Hack vegetable making in the microwave. Saves washing, chopping cooking time and cleaning time of cooking equipment. Cook for 2 minutes, not 3:30.
So get cooking!
This is a really straightforward way to take control over your diet and health. The time is worth it. Try waking up on a Sunday and getting it all done before noon. Everybody will be jealous of your lunches and you’ll feel amazing at work.
Appendix: Why no fruit or dairy?
This style of eating is based on Tim Ferriss’s “Slow carb diet” which I found was a very effective way to lose and control weight. Most of the diet is similar to Paleo. Fruit and dairy is not allowed mostly because of the way those foods affect your blood sugar.
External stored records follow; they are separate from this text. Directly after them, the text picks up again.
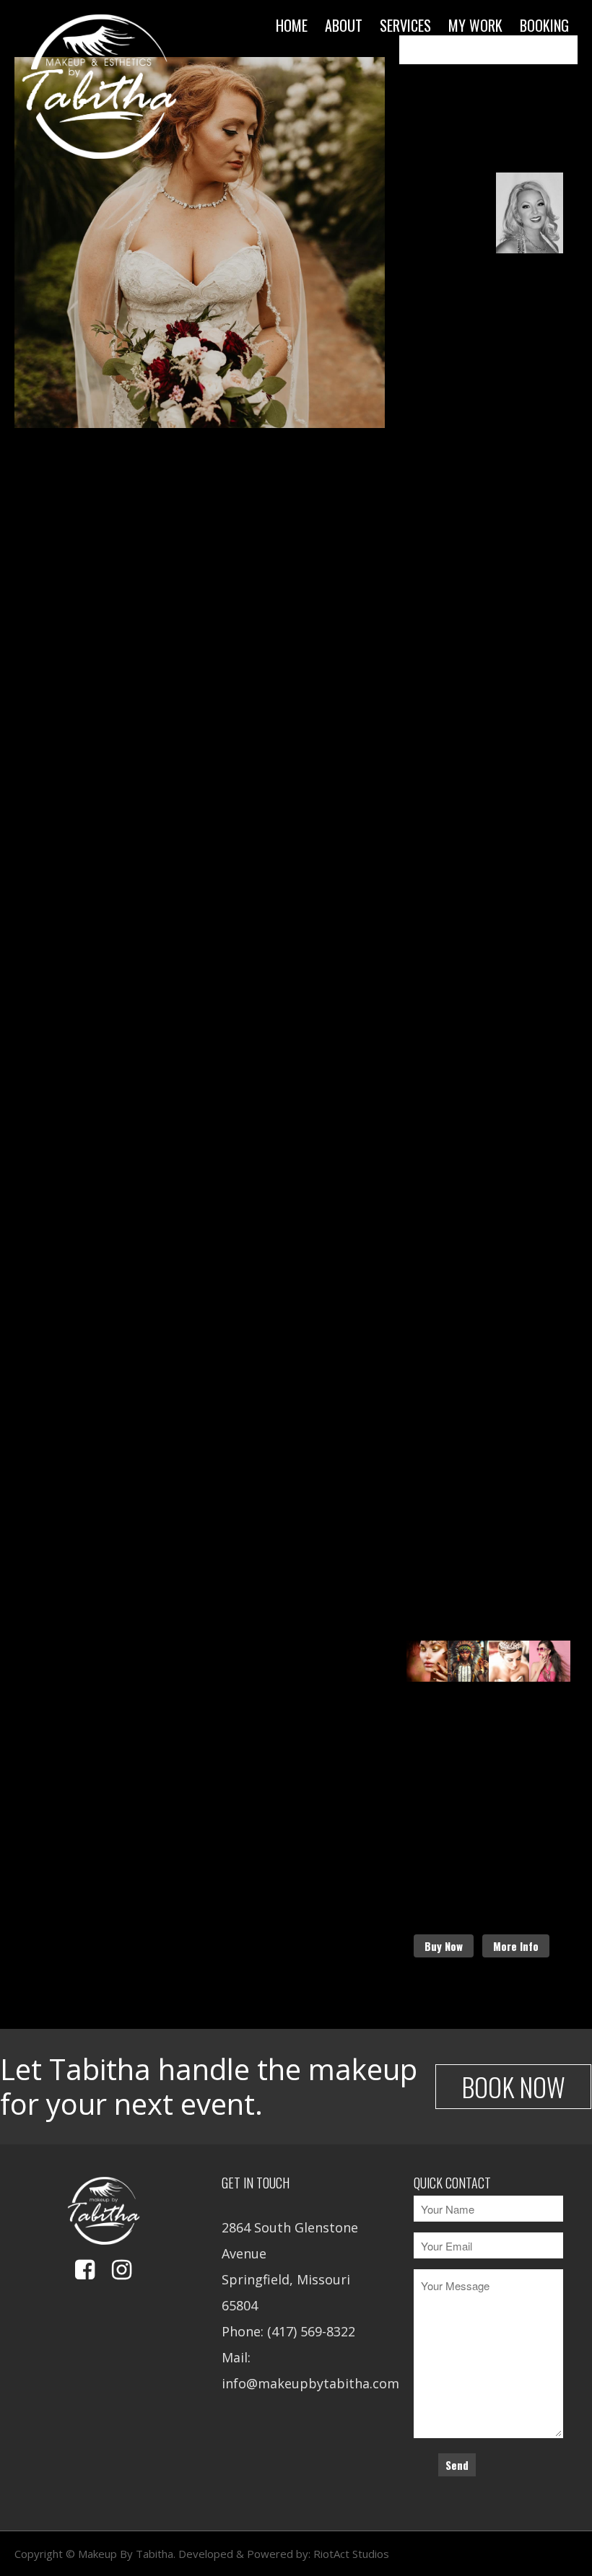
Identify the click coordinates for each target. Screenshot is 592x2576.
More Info (516, 1946)
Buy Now (444, 1946)
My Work (475, 25)
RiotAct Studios (351, 2553)
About (343, 25)
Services (405, 25)
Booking (544, 25)
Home (292, 25)
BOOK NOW (513, 2086)
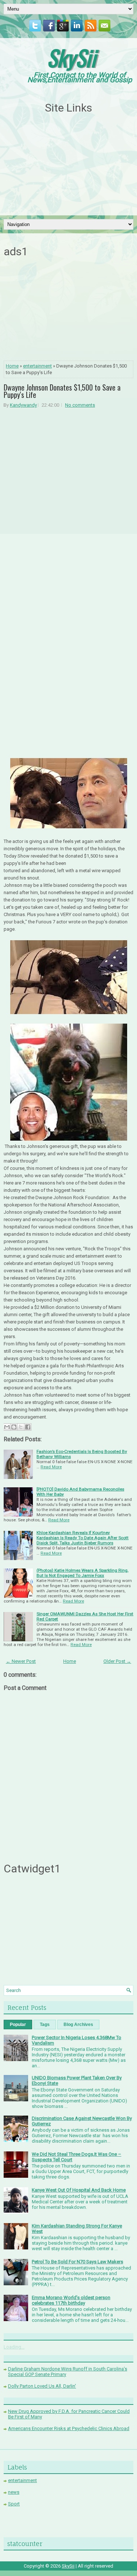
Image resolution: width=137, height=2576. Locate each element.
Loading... (14, 2347)
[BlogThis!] (14, 1427)
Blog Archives (78, 2024)
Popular (18, 2024)
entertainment (37, 366)
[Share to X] (20, 1427)
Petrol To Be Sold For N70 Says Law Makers (77, 2261)
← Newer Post (21, 1661)
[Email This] (7, 1427)
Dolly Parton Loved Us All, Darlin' (42, 2386)
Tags (45, 2024)
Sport (14, 2504)
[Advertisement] (68, 165)
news (13, 2492)
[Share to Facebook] (27, 1427)
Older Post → (117, 1661)
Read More (51, 1466)
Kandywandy (23, 405)
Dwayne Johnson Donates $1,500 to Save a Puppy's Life (62, 391)
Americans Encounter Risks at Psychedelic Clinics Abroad (68, 2428)
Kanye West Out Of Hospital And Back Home (79, 2190)
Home (12, 366)
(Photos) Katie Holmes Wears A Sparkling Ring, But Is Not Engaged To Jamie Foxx (82, 1573)
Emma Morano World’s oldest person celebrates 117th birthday (71, 2300)
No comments (80, 405)
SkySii (71, 57)
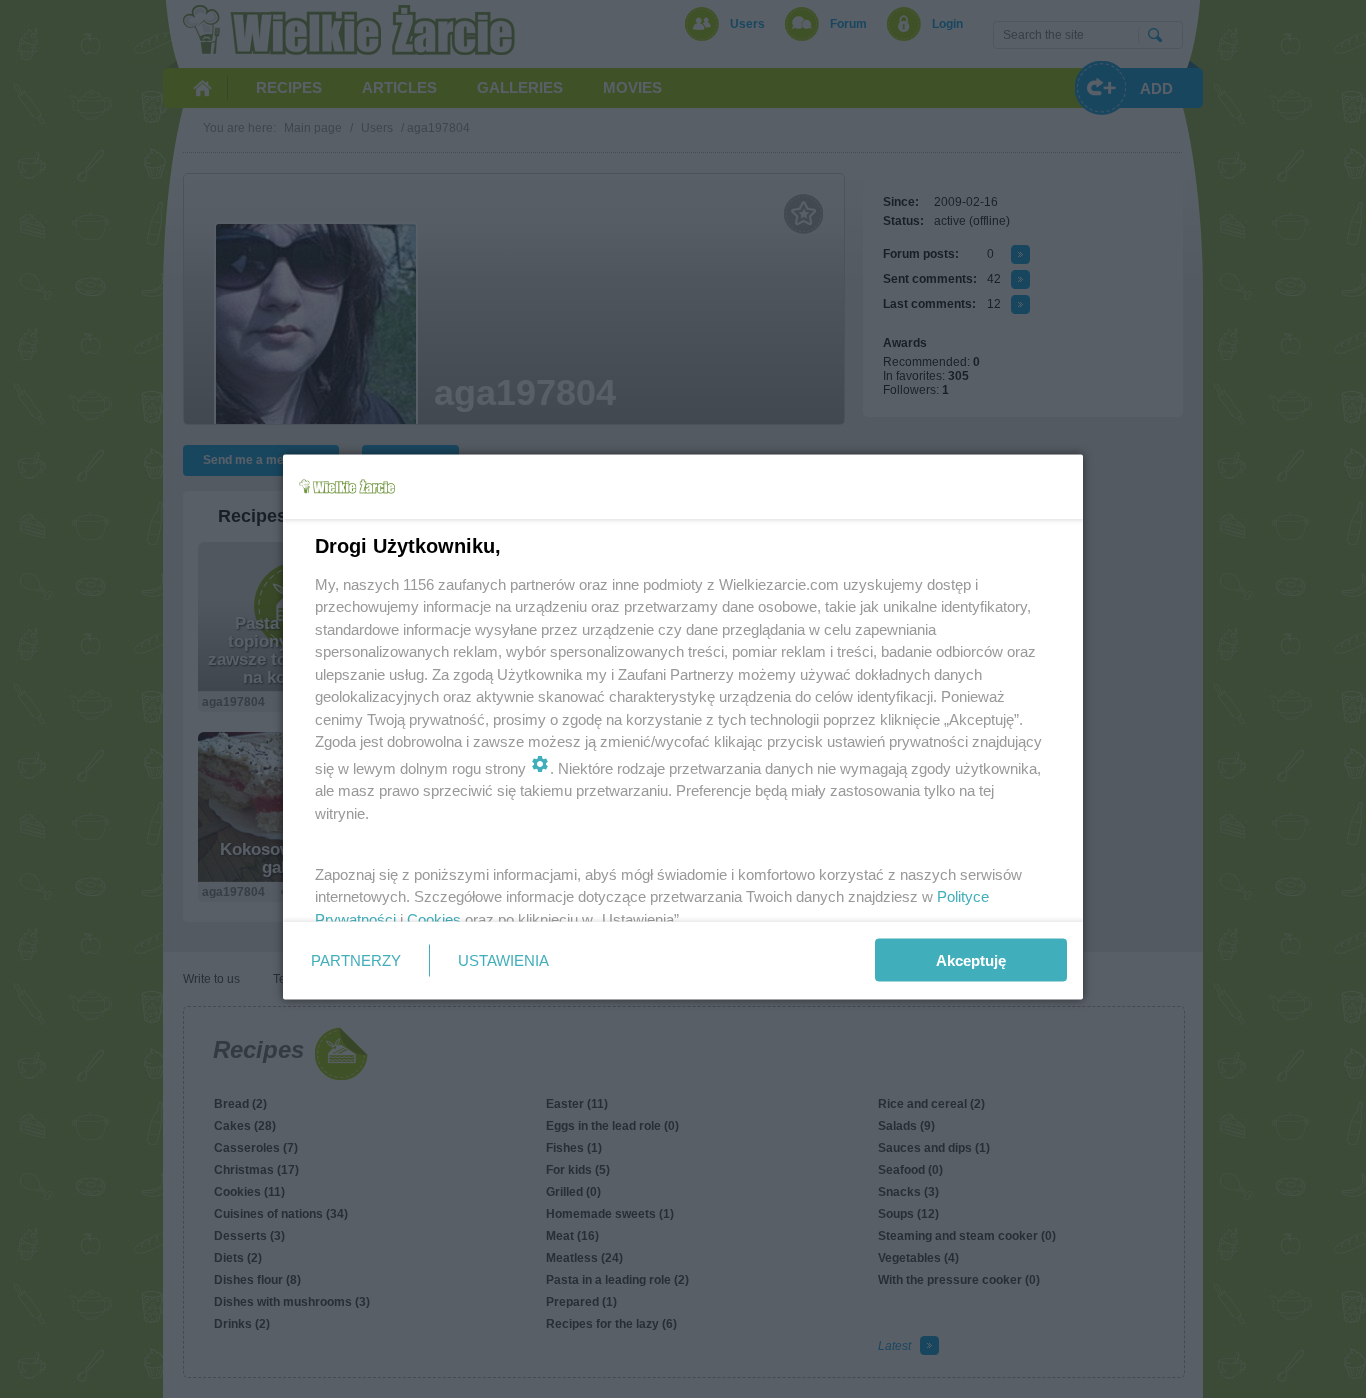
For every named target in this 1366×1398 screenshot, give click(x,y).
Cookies (434, 918)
If you’re trying to lose weight, I recommend clicking that link and checking it out. What’s fun about this diet is you can go absolutely nuts on Saturday and eat whatever you want in unlimited quantities the whole day (cheat day). It helped me and several people I know stick with the diet. It’s nice to be able to go to some savage place like Cinnabon or Gourdough’s and feel absolutely no guilt. The food I described in this article is compliant with the Slow Carb Diet if you remove the rice.